BEGIN Provided entries

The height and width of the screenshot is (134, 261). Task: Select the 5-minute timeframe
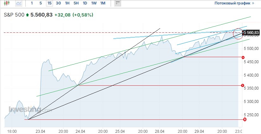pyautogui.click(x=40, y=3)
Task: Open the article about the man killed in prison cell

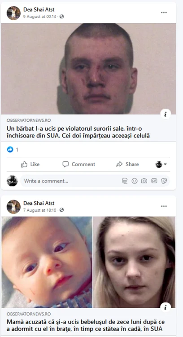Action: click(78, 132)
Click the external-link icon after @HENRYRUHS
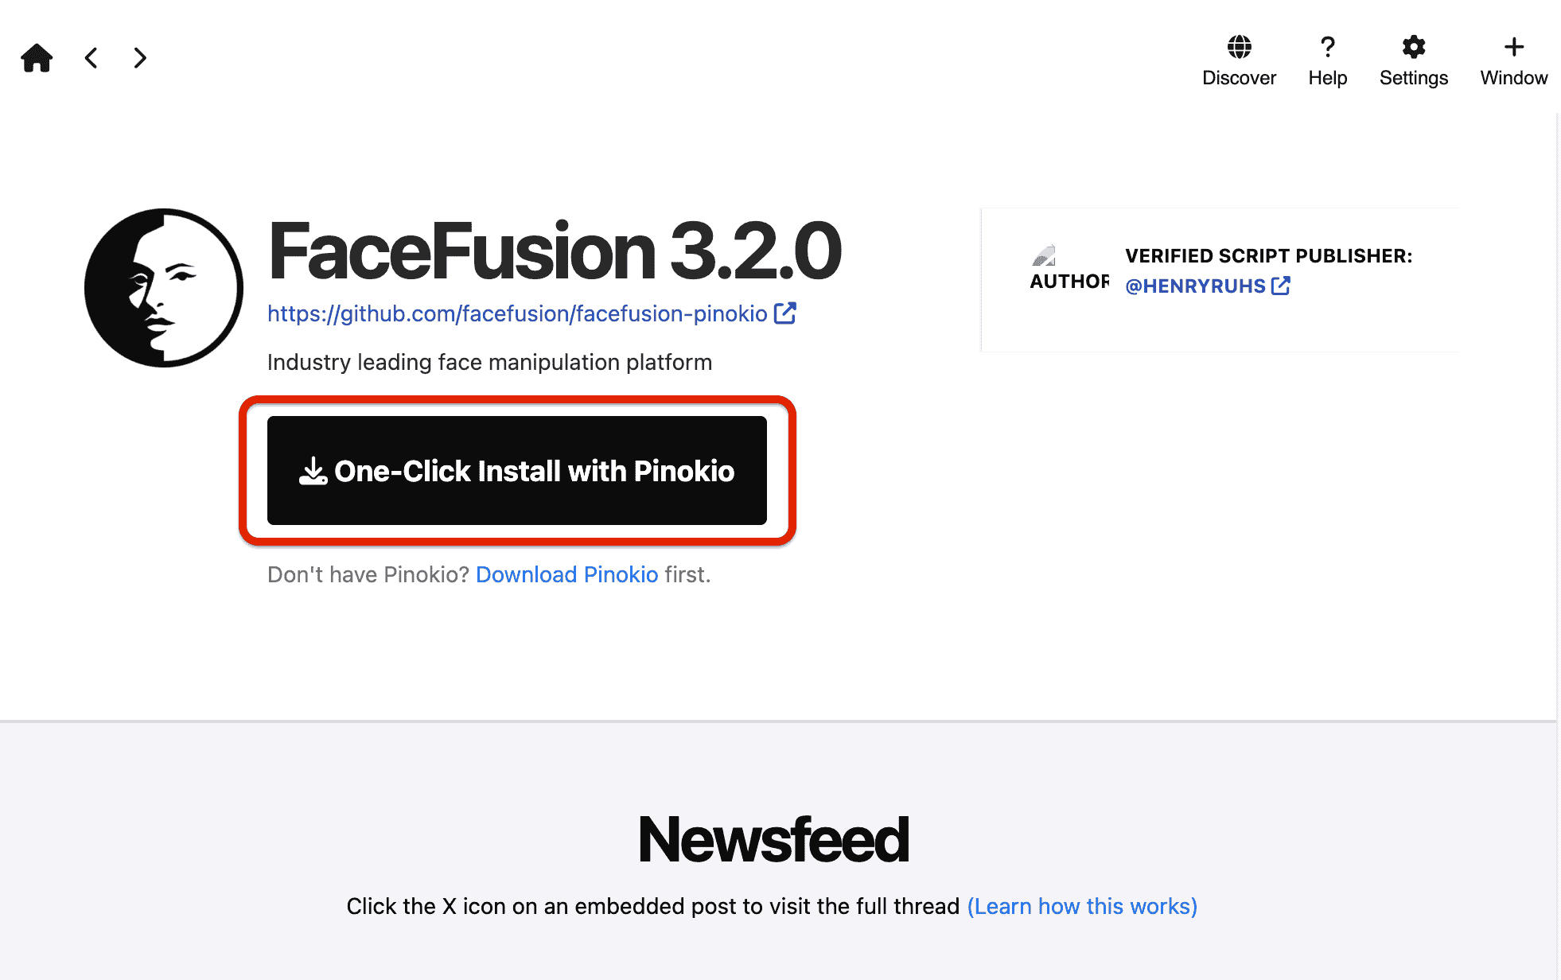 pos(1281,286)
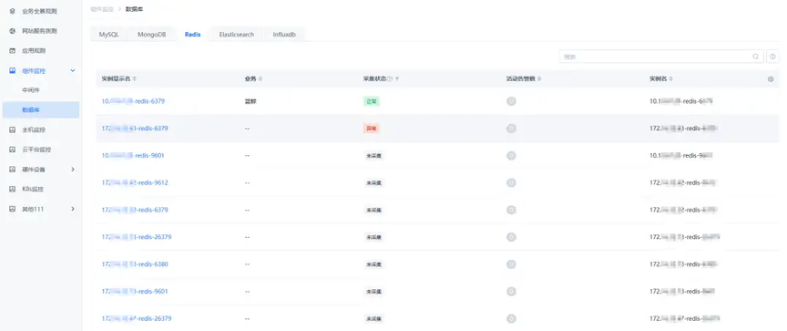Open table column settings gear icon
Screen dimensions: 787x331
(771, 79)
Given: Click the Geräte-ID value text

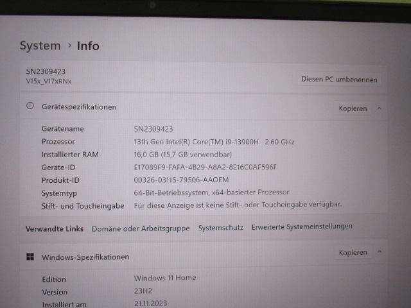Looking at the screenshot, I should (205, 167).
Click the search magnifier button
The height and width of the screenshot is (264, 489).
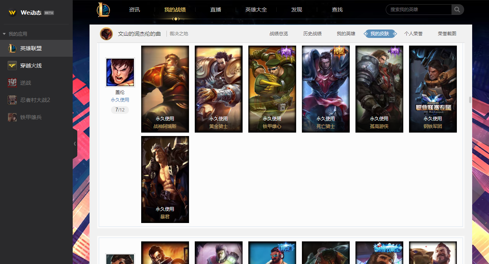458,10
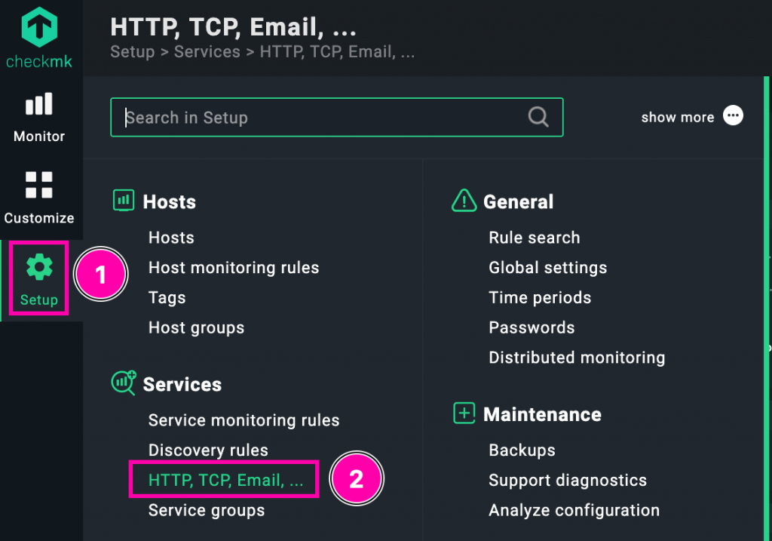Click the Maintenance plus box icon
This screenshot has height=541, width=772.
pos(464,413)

END Provided entries

## Problem to work on
Output the records above exactly as they are, leaving out the pictures.

## Expected output
The height and width of the screenshot is (134, 261). Task: Select the 5-minute timeframe
pyautogui.click(x=40, y=3)
Task: Open the article about the man killed in prison cell

Action: click(78, 132)
Click the external-link icon after @HENRYRUHS
 pos(1281,286)
Open table column settings gear icon
Screen dimensions: 787x331
(771, 79)
Given: Click the Geräte-ID value text

Looking at the screenshot, I should (205, 167).
Click the search magnifier button
The height and width of the screenshot is (264, 489).
458,10
Click the Maintenance plus box icon
This screenshot has height=541, width=772.
pos(464,413)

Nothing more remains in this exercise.